The stories that are beginning to trickle out of the Stadium make it seem clear that Poyet would not have been here after May. There appears to be little contact between him and Lee Congerton and the owner was becoming more and more exasperated with Poyet both on and off the field.
Poyet made it clear that some players he wanted were not being brought in while some players that he didn’t want were. It has to be said that whoever was responsible for bringing in Coates, Alvarez Jones and Gomez during the summer window has a lot to answer for. We can’t blame the Italian connection for those stumers can we?
Marco Gabbiadini and Gary Bennett were on Total Sport tonight, both with slightly different viewpoints. Marco is a hunky dory man who wants things to be on an even keel and is prepared to look at both sides of the case, while Benno has made it clear all season that the football has been abysmal and that the former Head Coach is mostly to blame; “No tempo, no fight and gutless” would sum up our former skippers take on things.
Nick Barnes was sorry to see Poyet go from the journalist’s point of view if not from the footballing one. It must be difficult trying to describe the latest 0-0 draw to listeners in Ealing and the Cote D’Azur – although probably not as difficult as actually paying to watch it as a supporter.
So where to from here? The timing of the dismissal suggests that a short term fix is required and that calls for an experienced coach who can earn himself a large bonus by keeping Sunderland in the Premier League. It could be Dick Advocaat, keeping the seat warm for someone else or it could be another surprising left field choice – Gary Neville perhaps?
Should the new man succeed in keeping the club up, it will probably be met with groans from supporters of other Premier League clubs who will have to stomach watching Sunderland again next season. It would be fair to say that, in eight years, we have done absolutely nothing that has been of lasting benefit to the League, save keeping a few pub landlords in holiday money. Our football has, in the main, been dire.
I thought that Poyet was a good match for the club; he was young and ambitious, had played in Spain and England and had ideas (shame they turned out to be dud ones). He gave us a wonderful trip to Wembley and engineered that staggering run at the end of last season where we managed to win four games in a row and avoid the drop.
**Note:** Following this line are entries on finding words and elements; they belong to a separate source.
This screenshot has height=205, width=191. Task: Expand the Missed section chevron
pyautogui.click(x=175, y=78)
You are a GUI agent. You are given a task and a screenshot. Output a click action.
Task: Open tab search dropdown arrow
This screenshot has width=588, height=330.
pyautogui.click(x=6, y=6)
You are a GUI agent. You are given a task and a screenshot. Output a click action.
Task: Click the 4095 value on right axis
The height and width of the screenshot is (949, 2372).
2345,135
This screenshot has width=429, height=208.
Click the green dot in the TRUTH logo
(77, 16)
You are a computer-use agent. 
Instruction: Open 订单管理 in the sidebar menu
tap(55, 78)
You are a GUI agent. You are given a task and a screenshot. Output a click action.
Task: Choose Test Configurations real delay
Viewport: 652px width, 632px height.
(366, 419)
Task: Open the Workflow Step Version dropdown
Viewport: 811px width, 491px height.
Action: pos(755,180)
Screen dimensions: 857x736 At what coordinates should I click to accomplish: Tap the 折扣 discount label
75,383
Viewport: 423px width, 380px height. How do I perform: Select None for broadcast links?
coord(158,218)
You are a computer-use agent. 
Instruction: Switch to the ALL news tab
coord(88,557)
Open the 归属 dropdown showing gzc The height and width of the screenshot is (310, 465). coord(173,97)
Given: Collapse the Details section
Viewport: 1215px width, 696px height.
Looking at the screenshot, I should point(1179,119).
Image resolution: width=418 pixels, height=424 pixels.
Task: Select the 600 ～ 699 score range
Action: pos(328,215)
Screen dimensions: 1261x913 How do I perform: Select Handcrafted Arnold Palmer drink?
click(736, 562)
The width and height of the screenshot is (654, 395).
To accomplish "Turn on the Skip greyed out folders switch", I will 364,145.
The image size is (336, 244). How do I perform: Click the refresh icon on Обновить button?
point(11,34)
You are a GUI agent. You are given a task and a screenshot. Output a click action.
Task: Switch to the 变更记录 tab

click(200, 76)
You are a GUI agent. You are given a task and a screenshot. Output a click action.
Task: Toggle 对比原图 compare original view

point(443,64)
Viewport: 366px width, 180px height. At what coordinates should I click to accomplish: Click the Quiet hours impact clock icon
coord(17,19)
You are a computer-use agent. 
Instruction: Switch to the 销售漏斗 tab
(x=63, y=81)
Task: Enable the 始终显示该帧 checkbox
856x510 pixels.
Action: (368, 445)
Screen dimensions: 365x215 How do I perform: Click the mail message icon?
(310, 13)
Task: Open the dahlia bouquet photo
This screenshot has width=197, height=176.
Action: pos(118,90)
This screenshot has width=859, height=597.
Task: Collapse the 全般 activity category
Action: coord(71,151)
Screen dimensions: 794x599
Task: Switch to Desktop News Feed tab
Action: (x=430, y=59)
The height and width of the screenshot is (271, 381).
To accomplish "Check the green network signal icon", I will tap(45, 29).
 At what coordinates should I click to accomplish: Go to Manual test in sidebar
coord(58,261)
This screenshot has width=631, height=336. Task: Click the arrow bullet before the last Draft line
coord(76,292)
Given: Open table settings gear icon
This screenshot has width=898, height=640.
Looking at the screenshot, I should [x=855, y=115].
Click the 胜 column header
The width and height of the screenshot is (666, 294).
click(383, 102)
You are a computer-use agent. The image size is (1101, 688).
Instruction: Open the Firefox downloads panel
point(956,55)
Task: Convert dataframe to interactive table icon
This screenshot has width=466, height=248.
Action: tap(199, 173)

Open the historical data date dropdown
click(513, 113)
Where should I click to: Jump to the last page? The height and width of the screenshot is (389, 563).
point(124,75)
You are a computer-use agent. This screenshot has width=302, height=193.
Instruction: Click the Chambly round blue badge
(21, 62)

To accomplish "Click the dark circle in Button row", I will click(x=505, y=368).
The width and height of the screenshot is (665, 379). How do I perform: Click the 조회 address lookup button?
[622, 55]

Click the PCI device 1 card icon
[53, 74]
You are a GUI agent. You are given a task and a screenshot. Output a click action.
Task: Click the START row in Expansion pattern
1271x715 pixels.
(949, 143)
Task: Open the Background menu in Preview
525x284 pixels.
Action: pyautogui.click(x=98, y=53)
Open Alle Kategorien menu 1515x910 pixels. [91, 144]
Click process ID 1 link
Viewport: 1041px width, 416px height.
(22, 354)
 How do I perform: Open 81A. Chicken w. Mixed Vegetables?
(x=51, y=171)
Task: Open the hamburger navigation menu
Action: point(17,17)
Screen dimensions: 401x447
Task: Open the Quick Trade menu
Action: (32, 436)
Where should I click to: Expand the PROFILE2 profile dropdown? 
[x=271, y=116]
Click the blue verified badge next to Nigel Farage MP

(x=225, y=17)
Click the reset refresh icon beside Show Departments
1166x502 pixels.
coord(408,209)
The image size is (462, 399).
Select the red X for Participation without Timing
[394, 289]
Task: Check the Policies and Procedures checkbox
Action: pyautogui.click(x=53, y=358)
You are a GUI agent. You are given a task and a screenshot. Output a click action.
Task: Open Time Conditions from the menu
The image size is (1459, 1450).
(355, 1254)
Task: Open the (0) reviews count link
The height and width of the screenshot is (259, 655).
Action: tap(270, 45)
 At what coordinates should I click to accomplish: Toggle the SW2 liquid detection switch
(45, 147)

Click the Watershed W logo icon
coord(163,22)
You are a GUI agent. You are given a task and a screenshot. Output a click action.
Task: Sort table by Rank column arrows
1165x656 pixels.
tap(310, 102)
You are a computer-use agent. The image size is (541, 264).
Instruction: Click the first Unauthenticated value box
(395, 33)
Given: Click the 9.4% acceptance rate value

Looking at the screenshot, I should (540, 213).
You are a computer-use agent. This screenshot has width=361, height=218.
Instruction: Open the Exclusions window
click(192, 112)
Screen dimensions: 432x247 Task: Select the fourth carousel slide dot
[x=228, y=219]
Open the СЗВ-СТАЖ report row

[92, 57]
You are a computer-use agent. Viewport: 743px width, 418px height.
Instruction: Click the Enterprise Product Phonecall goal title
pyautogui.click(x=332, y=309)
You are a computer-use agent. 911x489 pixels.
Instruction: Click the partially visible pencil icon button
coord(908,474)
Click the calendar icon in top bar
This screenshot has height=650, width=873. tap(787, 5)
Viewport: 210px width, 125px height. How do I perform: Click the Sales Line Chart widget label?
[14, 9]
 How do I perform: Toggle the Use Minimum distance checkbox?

But the heart of that team was ripped out as Bardsley and Colback decided to look for new clubs – and found them in the Premier League – while Ki, Alonso and Borini decided to go back to their parent clubs and not stay at Sunderland. That’s five good players who did not fancy staying. Maybe they looked at Bridcutt in training and realised that this Head Coach was as imaginative as the previous ones.
Whoever comes in will have to perform a miracle even greater than last season’s as this team is far, far worse than the one of a year ago. On the evidence of the last few games, I would say that this team is even poorer than poor old Mick McCarthy’s triers in 2005. I have little cause for optimism that the drop can be avoided.
Here is a club that can attract 45,000 for a game at the bottom of the league, which has thousands of loyal and dedicated fans who have been short changed by managers, coaches, players and owners for far too long. Those empty seats will take some filling if the Championship is where we are next season. Mine will be one of the empty ones.